§ Problem to work on: Scan the material below and copy every line holding the word "computer".

=== Section Start ===

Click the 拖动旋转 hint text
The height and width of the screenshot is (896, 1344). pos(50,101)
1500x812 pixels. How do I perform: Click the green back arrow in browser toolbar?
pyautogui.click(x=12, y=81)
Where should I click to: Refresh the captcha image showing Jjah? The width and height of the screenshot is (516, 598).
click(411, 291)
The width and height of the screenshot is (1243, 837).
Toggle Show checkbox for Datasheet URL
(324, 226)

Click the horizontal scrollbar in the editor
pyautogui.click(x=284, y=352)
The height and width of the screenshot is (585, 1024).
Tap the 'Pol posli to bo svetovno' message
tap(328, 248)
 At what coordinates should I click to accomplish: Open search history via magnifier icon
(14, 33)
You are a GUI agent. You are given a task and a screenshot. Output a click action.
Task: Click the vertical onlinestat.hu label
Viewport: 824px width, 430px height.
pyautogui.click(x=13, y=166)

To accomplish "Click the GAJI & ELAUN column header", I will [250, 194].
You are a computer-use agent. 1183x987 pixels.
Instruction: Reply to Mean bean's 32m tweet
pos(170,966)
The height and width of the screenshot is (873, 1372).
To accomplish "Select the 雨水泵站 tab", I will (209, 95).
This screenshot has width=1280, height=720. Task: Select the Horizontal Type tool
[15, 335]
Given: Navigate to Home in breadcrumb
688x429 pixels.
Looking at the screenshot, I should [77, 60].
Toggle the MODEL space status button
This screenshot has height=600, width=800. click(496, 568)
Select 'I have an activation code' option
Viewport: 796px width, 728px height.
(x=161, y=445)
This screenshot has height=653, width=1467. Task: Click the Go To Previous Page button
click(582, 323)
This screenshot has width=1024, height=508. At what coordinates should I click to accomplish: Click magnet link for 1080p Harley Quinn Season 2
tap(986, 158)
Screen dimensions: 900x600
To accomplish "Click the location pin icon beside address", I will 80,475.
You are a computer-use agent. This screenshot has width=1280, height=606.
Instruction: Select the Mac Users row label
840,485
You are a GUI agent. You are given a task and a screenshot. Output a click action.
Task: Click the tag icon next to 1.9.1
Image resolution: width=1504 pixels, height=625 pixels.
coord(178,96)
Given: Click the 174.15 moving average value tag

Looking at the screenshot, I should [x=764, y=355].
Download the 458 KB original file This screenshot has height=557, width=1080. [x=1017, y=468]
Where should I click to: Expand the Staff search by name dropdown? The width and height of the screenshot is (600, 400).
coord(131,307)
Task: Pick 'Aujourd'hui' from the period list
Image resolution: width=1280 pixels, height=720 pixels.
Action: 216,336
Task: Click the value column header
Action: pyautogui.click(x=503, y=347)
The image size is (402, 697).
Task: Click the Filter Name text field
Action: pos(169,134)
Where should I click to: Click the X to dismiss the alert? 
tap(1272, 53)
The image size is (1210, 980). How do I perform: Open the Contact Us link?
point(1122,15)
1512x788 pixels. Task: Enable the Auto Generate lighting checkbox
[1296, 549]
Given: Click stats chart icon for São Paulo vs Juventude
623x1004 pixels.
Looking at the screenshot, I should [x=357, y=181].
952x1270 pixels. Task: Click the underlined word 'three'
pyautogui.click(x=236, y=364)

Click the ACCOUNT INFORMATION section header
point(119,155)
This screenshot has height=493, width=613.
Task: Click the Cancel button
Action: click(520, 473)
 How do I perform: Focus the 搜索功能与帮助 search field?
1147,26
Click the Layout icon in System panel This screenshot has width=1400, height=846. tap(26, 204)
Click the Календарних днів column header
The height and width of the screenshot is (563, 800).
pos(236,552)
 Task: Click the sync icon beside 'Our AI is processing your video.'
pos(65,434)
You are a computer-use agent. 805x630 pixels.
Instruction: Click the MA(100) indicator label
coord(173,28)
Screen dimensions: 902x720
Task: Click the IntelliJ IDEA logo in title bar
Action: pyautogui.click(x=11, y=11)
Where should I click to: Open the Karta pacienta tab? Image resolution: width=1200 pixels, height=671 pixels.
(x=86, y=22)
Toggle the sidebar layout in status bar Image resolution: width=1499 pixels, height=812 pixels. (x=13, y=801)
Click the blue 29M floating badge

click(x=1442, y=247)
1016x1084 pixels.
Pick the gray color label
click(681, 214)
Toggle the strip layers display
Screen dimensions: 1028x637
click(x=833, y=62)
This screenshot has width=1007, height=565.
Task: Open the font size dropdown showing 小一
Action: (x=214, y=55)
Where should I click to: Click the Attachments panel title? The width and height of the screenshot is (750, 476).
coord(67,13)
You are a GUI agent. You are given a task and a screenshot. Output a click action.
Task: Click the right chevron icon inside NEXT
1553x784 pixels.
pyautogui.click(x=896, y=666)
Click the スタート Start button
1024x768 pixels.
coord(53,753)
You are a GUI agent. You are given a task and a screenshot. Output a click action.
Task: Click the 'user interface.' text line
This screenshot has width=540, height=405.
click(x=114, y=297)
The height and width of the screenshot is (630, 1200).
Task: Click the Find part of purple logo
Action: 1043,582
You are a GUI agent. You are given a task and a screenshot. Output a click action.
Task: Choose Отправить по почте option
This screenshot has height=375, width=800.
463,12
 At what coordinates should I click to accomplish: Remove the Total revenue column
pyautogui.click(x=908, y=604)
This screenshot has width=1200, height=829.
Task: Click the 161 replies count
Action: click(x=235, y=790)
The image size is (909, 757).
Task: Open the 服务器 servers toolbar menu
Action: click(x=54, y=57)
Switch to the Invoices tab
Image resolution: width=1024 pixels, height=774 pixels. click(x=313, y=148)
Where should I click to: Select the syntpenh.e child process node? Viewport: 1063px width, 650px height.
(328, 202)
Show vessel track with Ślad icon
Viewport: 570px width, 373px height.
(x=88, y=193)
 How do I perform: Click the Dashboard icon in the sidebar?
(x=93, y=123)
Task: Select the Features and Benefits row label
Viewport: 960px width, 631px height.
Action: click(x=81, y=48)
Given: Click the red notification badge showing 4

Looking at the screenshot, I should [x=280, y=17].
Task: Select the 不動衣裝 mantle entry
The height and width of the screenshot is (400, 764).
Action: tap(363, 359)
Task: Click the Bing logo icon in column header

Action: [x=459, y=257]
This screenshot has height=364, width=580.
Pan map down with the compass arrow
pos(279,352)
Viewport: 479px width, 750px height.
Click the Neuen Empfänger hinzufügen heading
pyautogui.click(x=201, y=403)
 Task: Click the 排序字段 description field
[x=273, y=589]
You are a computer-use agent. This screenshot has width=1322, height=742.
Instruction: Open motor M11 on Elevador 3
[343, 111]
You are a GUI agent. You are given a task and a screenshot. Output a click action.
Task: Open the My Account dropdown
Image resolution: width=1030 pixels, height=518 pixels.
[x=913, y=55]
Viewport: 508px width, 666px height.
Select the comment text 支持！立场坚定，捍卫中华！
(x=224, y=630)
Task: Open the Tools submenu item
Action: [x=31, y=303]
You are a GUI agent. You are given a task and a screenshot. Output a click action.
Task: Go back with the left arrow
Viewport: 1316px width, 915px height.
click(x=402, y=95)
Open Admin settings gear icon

=== Section End ===

§ Exercise solution:
You are a computer-use agent. 1183x987 pixels.
You are a computer-use agent. This screenshot has width=1280, height=606.
You are a computer-use agent. 805x630 pixels.
You are a computer-use agent. This screenshot has width=1322, height=742.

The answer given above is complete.